A new study published in a BMJ journal has found that inadequate screening in heart failure has cost the NHS an avoidable £21.5 million.

The investigation, which is the first of its kind, has identified the hidden costs due to under-managed but treatable iron deficiency (ID) and iron deficiency anaemia (IDA) from one-year data of around 80,000 people with heart failure.

The findings revealed that potentially a third of people with HF are not being screened for ID/IDA, with potentially debilitating effects on their quality of life. The data also revealed that those who have ID/IDA are more likely to be re-admitted to hospital within 30 days than those without ID, 95% of whom present as emergency admissions.
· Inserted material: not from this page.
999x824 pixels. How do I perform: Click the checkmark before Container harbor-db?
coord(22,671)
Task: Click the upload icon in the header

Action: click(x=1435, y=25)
With an NHS deficit of £960 million reported for 2017/2018, hospital bed occupancy hitting an eight-year high in 2018, and a near 7% rise in emergency admissions to hospitals reported for 2018/19, correct management of these patients presents an “opportunity for cost-savings for an over-stretched healthcare system.”

“Some evidence suggests that iron studies are conducted in less than 20% of heart failure patients admitted to NHS Trusts, which is not enough when you consider that 50% of these patients are likely to be iron deficient” commented Dr Rani Khatib, consultant pharmacist in Cardiology and Cardiovascular Research, Leeds Teaching Hospitals.

“The published data estimate an additional £21.5 million a year is being spent on managing co-morbid patients with heart failure and iron deficiency or iron deficiency anaemia, and this is based on the small proportion of those who were found from testing, so the true cost is likely to be much higher. There is a clear need to raise awareness about the growing evidence in this area and translate into practice accordingly.”

Nearly one million people in the UK live with heart failure, of whom around 50% may also suffer from ID.

Across the NHS, there is a clear disparity in the care that patients with heart failure receive. In patients who were screened and treated for ID, data show that the amount of time they spent in hospital varied widely, with a difference of up to 18 bed days.